• [Exercise] Every line from the one with "This screenshot has width=449, height=514." to the one with "Click the printer", including those two, is to be copied exactly; all other lines of the entries below are left out.

[Stored items from a collection]
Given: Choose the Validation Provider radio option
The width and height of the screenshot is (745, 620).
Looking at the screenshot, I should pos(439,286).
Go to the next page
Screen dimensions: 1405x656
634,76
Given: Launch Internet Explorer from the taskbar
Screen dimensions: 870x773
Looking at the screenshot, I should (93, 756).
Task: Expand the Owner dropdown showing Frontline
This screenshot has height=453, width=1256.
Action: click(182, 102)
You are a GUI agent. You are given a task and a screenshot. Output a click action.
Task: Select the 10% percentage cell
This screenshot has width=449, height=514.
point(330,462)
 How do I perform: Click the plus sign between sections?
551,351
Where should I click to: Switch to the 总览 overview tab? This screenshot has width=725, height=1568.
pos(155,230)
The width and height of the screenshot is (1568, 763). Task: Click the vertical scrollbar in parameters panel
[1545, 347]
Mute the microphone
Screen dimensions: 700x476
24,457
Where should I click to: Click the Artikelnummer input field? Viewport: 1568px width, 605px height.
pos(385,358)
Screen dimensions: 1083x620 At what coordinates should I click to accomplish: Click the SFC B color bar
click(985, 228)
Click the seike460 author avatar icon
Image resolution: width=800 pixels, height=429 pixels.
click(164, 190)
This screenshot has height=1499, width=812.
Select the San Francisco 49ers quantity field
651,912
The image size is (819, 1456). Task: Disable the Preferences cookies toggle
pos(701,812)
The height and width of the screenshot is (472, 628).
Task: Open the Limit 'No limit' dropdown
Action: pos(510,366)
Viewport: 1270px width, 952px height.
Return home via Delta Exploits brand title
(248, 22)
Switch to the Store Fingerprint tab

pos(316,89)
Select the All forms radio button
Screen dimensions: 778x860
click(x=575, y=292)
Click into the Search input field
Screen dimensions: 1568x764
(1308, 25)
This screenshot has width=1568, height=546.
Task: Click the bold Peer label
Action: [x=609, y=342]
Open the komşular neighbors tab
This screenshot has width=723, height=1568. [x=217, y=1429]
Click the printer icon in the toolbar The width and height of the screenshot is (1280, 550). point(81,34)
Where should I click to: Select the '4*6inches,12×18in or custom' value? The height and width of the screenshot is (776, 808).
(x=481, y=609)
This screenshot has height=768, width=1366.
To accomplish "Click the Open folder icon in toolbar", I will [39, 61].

• [Task response]
This screenshot has width=449, height=514.
point(330,462)
 How do I perform: Click the plus sign between sections?
551,351
Where should I click to: Switch to the 总览 overview tab? This screenshot has width=725, height=1568.
pos(155,230)
The width and height of the screenshot is (1568, 763). Task: Click the vertical scrollbar in parameters panel
[1545, 347]
Mute the microphone
Screen dimensions: 700x476
24,457
Where should I click to: Click the Artikelnummer input field? Viewport: 1568px width, 605px height.
pos(385,358)
Screen dimensions: 1083x620 At what coordinates should I click to accomplish: Click the SFC B color bar
click(985, 228)
Click the seike460 author avatar icon
Image resolution: width=800 pixels, height=429 pixels.
click(164, 190)
This screenshot has height=1499, width=812.
Select the San Francisco 49ers quantity field
651,912
The image size is (819, 1456). Task: Disable the Preferences cookies toggle
pos(701,812)
The height and width of the screenshot is (472, 628).
Task: Open the Limit 'No limit' dropdown
Action: pos(510,366)
Viewport: 1270px width, 952px height.
Return home via Delta Exploits brand title
(248, 22)
Switch to the Store Fingerprint tab

pos(316,89)
Select the All forms radio button
Screen dimensions: 778x860
click(x=575, y=292)
Click into the Search input field
Screen dimensions: 1568x764
(1308, 25)
This screenshot has width=1568, height=546.
Task: Click the bold Peer label
Action: [x=609, y=342]
Open the komşular neighbors tab
This screenshot has width=723, height=1568. [x=217, y=1429]
Click the printer icon in the toolbar The width and height of the screenshot is (1280, 550). point(81,34)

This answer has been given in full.